From the experience of these years Dr. Lloyd-Jones was immovably confirmed in the truth which he had first seen in the New Testament. It was that evangelism is pre-eminently dependent upon the quality of the Christian life which is known and enjoyed in the church. The community around Sandfields was reached not by advertising or organized visitation, but by the manner of life of men and women whose very faces seemed to be new. [153]

If indeed the mission, which includes the preaching of the evangel, is dependent upon the quality of the life of the church, then it stands to reason that preaching is fundamental to mission. Preaching shapes the life of believers in the church. Preaching the Word sanctifies the hearers of the Word. Preaching in such a way that believers increasingly love each other is a powerful evangel. Jesus told his disciples, “By this shall all men know that ye are my disciples, if ye have love one to another” (John 13:35). Thus, the pulpit is directly and fundamentally connected with the mission of the church, but what kind of preaching should characterize the pulpit which mobilizes the church?


True expository preaching reveals the God Who is on mission. As previously noted, the exposition of a scripture is to be Gospel-centered. This means there are particular contexts that must be studied in order to rightly divide the Word. In so doing, the Old Testament scriptures are shown as progressively heading towards Jesus Christ while the New Testament scriptures reveal the implications of Jesus’ life, death for sin, resurrection, and ascension – flowing from Christ. What is undeniable is that God is on mission. As some biblical theologies may put it, there is Creation, Fall, Redemption, and New Creation. Within each stage, there is the mission of God’s people. Wright says, “The mission of God is what unifies the Bible from creation to new creation” [8]. Only true expository preaching** can make this connection for mobilization.

But how is there a connection between the Christ-centered, expositional preaching and mobilization? The answer lies in understanding that Christ-centered preaching is not merely for unbelievers, but Christ-centered preaching is for believers. Bryan Chapell says,

However well-intended and biblically rooted a sermon’s instruction may be, if the message does not incorporate the motivation and enablement inherent in proper apprehension of the redeeming work of Jesus Christ, the preacher proclaims mere Pharisaism. Preaching that is faithful to the whole of Scripture not only establishes God’s requirements but also highlights the redemptive truths that make holiness possible. [19]

Chapell rightly makes the point that when the imperatives of the scripture are given, the preacher must show how Christ makes the imperative possible.
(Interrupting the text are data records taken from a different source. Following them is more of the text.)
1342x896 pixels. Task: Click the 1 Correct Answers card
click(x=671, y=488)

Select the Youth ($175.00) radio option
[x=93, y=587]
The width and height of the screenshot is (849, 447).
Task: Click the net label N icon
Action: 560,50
This connection brings the reader back to Luke 24:49 where Jesus Christ tells the disciples that the Father would endue them with power from on high – a reference to the sending of the Holy Spirit on the Day of Pentecost [Acts 1:8]. True expositional preaching not only has a biblical theological component, but it is Christ-centered in that it commands and calls people to faith-filled obedience in the command. The command to make disciples must be obeyed because of the full, sufficient provision in Christ.

True expositional preaching not only has a biblical theological component, but it is Christ-centered in that it commands and calls people to faith-filled obedience in the command.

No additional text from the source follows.